-- BEGIN EXERCISE INPUTS --

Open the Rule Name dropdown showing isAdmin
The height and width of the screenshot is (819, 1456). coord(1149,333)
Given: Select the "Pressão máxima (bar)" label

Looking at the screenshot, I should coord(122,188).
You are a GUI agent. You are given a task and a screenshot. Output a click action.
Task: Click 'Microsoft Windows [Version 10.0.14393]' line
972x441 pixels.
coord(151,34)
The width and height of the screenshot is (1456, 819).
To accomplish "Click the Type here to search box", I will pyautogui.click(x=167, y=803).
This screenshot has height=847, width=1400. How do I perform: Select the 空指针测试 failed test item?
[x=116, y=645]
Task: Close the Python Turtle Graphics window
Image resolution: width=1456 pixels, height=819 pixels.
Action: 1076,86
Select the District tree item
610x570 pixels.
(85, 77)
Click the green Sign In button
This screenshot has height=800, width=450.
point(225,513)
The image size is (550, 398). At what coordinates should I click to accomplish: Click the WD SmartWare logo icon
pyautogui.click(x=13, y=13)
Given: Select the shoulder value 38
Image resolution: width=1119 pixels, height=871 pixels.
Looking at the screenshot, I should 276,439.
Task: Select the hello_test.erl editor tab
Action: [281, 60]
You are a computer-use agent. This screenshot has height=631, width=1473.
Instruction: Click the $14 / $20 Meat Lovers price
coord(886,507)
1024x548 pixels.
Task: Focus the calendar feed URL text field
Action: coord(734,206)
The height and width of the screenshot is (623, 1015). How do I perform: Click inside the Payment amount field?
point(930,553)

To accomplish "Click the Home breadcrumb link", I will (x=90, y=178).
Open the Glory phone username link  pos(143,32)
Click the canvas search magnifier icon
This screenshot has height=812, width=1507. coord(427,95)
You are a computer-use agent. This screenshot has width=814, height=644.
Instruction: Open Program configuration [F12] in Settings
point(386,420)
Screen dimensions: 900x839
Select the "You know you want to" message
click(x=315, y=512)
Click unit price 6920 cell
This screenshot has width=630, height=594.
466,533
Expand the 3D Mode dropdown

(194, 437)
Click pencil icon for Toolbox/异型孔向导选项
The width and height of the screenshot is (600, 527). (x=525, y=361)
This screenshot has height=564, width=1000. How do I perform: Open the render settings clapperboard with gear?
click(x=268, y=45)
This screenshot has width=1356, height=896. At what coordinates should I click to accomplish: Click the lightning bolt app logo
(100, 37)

-- END EXERCISE INPUTS --

GIVEN REQUEST
Please write out the whole listing above line for line, without changing a single character.

EXERCISE RESULT
Open the Rule Name dropdown showing isAdmin
The height and width of the screenshot is (819, 1456). coord(1149,333)
Given: Select the "Pressão máxima (bar)" label

Looking at the screenshot, I should coord(122,188).
You are a GUI agent. You are given a task and a screenshot. Output a click action.
Task: Click 'Microsoft Windows [Version 10.0.14393]' line
972x441 pixels.
coord(151,34)
The width and height of the screenshot is (1456, 819).
To accomplish "Click the Type here to search box", I will pyautogui.click(x=167, y=803).
This screenshot has height=847, width=1400. How do I perform: Select the 空指针测试 failed test item?
[x=116, y=645]
Task: Close the Python Turtle Graphics window
Image resolution: width=1456 pixels, height=819 pixels.
Action: 1076,86
Select the District tree item
610x570 pixels.
(85, 77)
Click the green Sign In button
This screenshot has height=800, width=450.
point(225,513)
The image size is (550, 398). At what coordinates should I click to accomplish: Click the WD SmartWare logo icon
pyautogui.click(x=13, y=13)
Given: Select the shoulder value 38
Image resolution: width=1119 pixels, height=871 pixels.
Looking at the screenshot, I should 276,439.
Task: Select the hello_test.erl editor tab
Action: [281, 60]
You are a computer-use agent. This screenshot has height=631, width=1473.
Instruction: Click the $14 / $20 Meat Lovers price
coord(886,507)
1024x548 pixels.
Task: Focus the calendar feed URL text field
Action: coord(734,206)
The height and width of the screenshot is (623, 1015). How do I perform: Click inside the Payment amount field?
point(930,553)

To accomplish "Click the Home breadcrumb link", I will (x=90, y=178).
Open the Glory phone username link  pos(143,32)
Click the canvas search magnifier icon
This screenshot has height=812, width=1507. coord(427,95)
You are a computer-use agent. This screenshot has width=814, height=644.
Instruction: Open Program configuration [F12] in Settings
point(386,420)
Screen dimensions: 900x839
Select the "You know you want to" message
click(x=315, y=512)
Click unit price 6920 cell
This screenshot has width=630, height=594.
466,533
Expand the 3D Mode dropdown

(194, 437)
Click pencil icon for Toolbox/异型孔向导选项
The width and height of the screenshot is (600, 527). (x=525, y=361)
This screenshot has height=564, width=1000. How do I perform: Open the render settings clapperboard with gear?
click(x=268, y=45)
This screenshot has width=1356, height=896. At what coordinates should I click to accomplish: Click the lightning bolt app logo
(100, 37)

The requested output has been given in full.